Antenatal corticosteroids and neurodevelopmental outcomes in late preterm births
Aviram A, Murphy K, McDonald S, Asztalos E, Zaltz A, Redelmeier D, Shah B, Barrett J, Melamed N. Arch Dis Child Fetal Neonatal Ed. 2022; 107(3):250-55. Epub 2021 Sep 29. DOI: https://doi.org/10.1136/archdischild-2021-322152
Objectives — Antenatal corticosteroids (ACS) decrease neonatal mortality and morbidity among preterm neonates, yet there has been concern regarding their long-term safety. We hypothesised that potential long-term adverse effects of ACS may be observed among infants born during the late preterm period (LPT, 340/7-366/7 weeks of gestation), when the benefits of ACS are subtle.
Design — Population-based, retrospective cohort.
Setting — Ontario, Canada, between 2006 and 2011.
Patients — All live singleton infants born during the LPT period with a minimum 5-year follow-up.

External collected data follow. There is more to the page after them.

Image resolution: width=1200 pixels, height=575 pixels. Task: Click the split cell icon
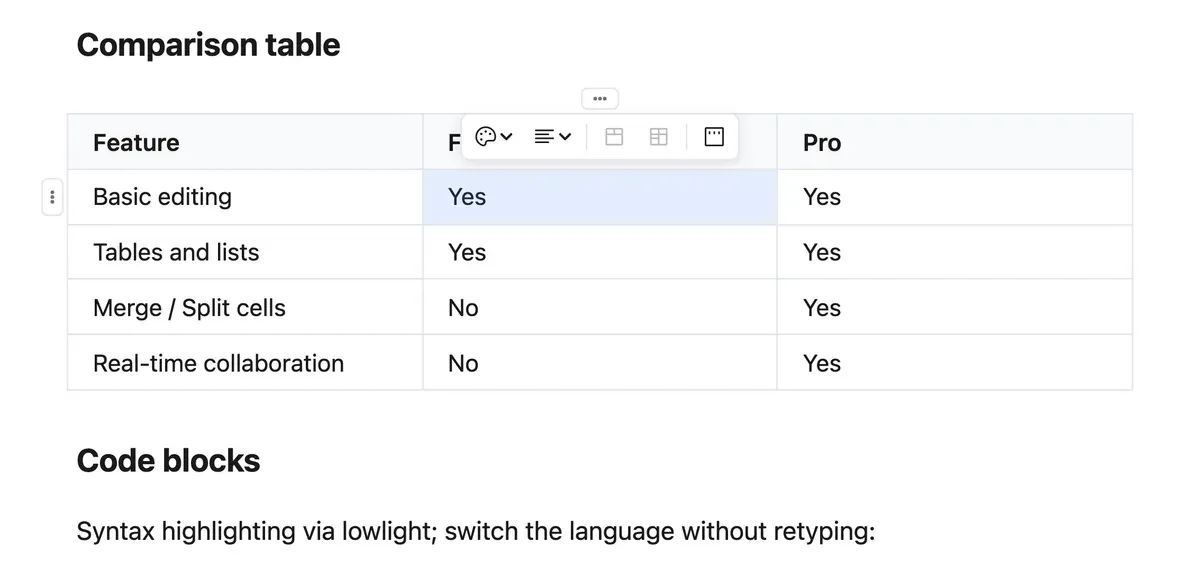click(658, 137)
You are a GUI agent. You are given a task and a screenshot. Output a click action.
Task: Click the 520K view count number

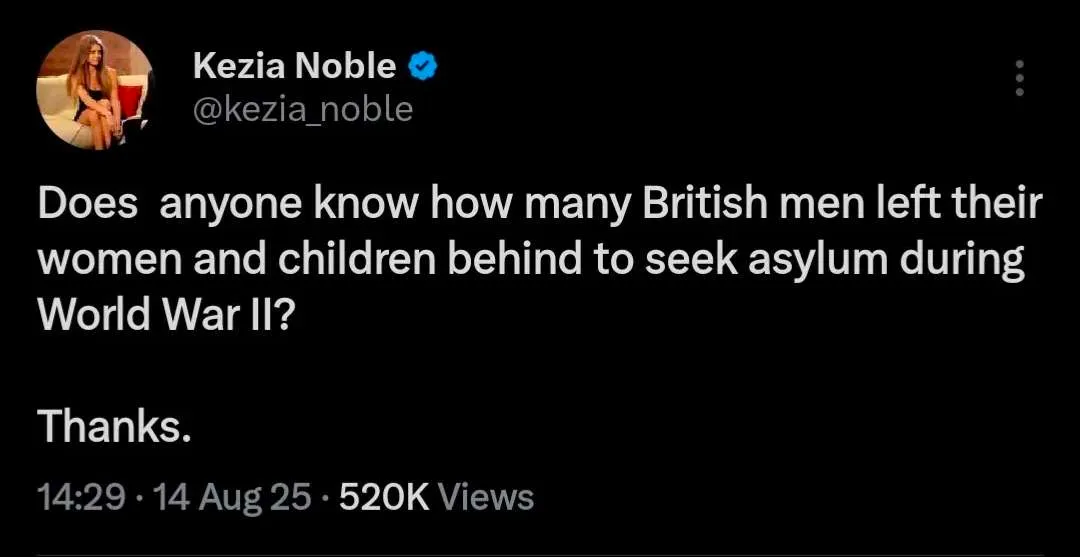click(x=384, y=496)
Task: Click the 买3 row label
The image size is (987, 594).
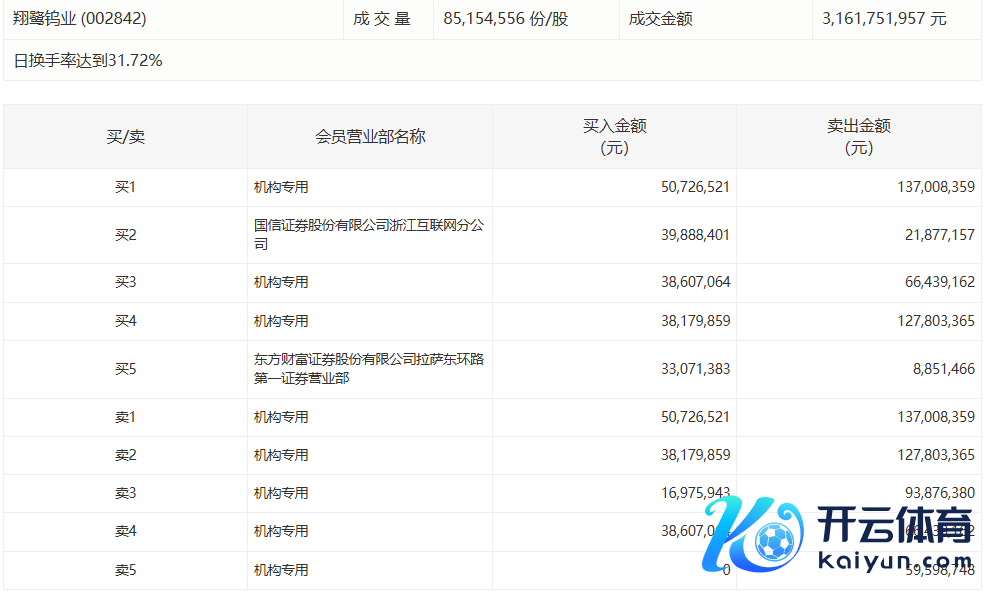Action: [125, 283]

Interventions — Exposure to ACS prior to 340/7 weeks of gestation.
Main Outcome Measures — Suspected neurocognitive disorder, audiometry testing or visual testing.
Results — Overall, 25 668 infants were eligible for analysis, of whom 2689 (10.5%) received ACS. Infants in the ACS group had lower mean birth weight and higher rates of birth weight <10th percentile, neonatal resuscitation and neonatal intensive care unit admission. At 5 years of age, ACS exposure was associated with an increased risk of suspected neurocognitive disorder (adjusted HR (aHR) 1.12, 95% CI 1.05 to 1.20), audiometry testing (aHR 1.20, 95% CI 1.10 to 1.31) and visual testing (aHR 1.06, 95% CI 1.01 to 1.11).
Conclusion — In children born during the LPT period, exposure to ACS prior to 340/7 weeks of gestation is associated with an increased utilisation of the healthcare system related to audiometry and visual testing and suspected neurocognitive disorders by 5 years of age.